This is what I always teach in my performance Teradata SQL tuning workshops without ever disappointing my clients:
The most important optimization task is to give complete and correct statistics about tables and indexes (secondary indexes, join indexes, hash indexes, etc.).
Detecting missing statistics is easy. In the SQL Assistant executes the following statement:
DIAGNOSTIC HELPSTATS ON FOR SESSION;
Above statement turns on the optimizer’s statistic hints, and adds information about required statistics to the explain output.
At the end of the output, a list of missing statistics is shown. These are the statistics the optimizer could use when building the execution plan. Add Statistics one by one, and re-check the execution plan after each change.
Several methods exist to detect stale statistics. The easiest way is to split the SQL statement and to test each part separately, by comparing the estimated row count (as shown in the explain output) with the real number of records being returned by the query.
This approach is particularly suitable if the SQL statement cannot be executed in a reasonable time.
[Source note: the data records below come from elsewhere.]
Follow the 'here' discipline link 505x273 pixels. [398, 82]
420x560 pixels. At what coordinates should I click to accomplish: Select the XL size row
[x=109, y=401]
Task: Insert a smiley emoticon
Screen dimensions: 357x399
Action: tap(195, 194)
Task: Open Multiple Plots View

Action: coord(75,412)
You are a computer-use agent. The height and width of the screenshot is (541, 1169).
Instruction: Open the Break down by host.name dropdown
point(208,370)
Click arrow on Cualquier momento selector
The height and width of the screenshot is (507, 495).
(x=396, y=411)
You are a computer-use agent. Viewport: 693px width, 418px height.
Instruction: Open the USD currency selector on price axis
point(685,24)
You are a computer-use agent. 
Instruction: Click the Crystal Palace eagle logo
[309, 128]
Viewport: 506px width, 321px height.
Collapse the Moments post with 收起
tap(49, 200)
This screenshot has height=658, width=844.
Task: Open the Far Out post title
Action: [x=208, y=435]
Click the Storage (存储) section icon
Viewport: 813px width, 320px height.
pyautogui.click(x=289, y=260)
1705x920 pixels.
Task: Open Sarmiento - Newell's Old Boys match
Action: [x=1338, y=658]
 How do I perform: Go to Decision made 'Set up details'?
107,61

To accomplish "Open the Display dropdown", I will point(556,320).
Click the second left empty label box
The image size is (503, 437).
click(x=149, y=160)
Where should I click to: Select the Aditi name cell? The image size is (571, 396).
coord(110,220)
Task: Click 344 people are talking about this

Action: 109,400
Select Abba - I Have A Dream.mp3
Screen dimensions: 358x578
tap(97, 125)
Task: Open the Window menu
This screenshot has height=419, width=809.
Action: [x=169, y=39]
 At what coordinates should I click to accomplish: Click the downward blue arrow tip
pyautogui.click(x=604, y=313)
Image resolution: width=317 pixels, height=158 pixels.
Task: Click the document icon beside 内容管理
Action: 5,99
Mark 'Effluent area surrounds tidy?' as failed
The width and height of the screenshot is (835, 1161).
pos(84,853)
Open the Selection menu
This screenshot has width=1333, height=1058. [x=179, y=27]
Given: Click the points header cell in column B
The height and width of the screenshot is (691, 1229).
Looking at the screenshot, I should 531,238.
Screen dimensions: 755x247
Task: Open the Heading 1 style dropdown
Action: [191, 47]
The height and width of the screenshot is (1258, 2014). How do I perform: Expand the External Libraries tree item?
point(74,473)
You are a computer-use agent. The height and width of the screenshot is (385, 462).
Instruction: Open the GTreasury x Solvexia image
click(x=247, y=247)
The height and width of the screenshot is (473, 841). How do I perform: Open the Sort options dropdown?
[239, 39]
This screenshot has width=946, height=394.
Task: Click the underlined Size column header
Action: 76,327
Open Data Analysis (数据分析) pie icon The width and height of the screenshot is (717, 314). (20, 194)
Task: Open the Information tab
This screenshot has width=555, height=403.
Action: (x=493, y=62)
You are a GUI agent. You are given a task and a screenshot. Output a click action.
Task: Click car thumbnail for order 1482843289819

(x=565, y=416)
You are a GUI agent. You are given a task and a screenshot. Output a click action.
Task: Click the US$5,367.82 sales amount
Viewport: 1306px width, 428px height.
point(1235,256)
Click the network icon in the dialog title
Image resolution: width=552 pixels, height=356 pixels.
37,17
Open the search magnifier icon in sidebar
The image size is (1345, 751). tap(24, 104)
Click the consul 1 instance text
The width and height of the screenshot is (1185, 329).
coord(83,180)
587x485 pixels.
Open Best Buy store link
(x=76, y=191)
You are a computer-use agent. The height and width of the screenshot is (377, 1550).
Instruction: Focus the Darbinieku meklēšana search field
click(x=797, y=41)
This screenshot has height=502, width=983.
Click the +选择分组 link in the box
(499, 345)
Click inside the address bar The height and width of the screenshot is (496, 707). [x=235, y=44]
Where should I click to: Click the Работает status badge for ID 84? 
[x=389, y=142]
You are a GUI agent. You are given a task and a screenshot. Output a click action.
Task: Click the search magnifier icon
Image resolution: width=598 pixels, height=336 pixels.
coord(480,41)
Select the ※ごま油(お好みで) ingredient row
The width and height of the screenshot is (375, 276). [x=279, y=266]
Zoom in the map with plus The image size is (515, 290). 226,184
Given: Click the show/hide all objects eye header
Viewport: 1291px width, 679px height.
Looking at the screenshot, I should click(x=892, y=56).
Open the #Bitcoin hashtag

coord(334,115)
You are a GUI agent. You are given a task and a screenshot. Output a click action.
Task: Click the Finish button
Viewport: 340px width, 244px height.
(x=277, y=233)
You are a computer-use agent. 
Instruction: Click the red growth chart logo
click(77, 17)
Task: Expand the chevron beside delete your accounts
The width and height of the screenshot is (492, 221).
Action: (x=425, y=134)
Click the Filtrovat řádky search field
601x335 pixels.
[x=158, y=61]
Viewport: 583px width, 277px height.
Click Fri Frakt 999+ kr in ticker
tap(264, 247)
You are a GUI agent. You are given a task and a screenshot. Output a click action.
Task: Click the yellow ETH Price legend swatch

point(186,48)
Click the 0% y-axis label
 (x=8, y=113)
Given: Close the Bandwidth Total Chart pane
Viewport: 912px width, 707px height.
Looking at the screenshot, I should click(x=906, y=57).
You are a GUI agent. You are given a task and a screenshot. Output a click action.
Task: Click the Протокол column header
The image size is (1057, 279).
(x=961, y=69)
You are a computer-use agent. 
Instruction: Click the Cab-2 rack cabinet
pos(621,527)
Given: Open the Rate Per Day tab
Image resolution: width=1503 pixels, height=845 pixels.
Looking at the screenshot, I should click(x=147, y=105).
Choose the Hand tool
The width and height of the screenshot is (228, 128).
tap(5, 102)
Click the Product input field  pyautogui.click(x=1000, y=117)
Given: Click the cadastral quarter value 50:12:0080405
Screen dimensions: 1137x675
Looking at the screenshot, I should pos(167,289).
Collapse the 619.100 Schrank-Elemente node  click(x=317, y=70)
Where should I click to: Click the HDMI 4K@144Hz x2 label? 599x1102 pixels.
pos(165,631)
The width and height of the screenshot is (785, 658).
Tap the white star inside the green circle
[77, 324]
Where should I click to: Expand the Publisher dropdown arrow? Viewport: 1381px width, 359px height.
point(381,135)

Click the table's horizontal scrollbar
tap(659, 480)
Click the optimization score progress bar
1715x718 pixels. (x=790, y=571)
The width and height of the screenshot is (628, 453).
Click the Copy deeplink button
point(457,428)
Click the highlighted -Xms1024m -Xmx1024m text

Here is one example:
SELECT t01.* FROM table_1 t01 INNER JOIN table_2 t02 ON t01.PK = t02.PK
WHERE t01.column_1 = 1 AND t02.column_a = 2;
Above query can be split into two parts for testing:
SELECT * FROM table_1 WHERE column_1 = 1;
SELECT * FROM table_2 WHERE column_a = 2;
Execute and EXPLAIN both queries, and compare the number of returned rows with the number of rows the explain output delivers.
If there is a big difference, it could be related to stale statistics or similar problems with data distribution.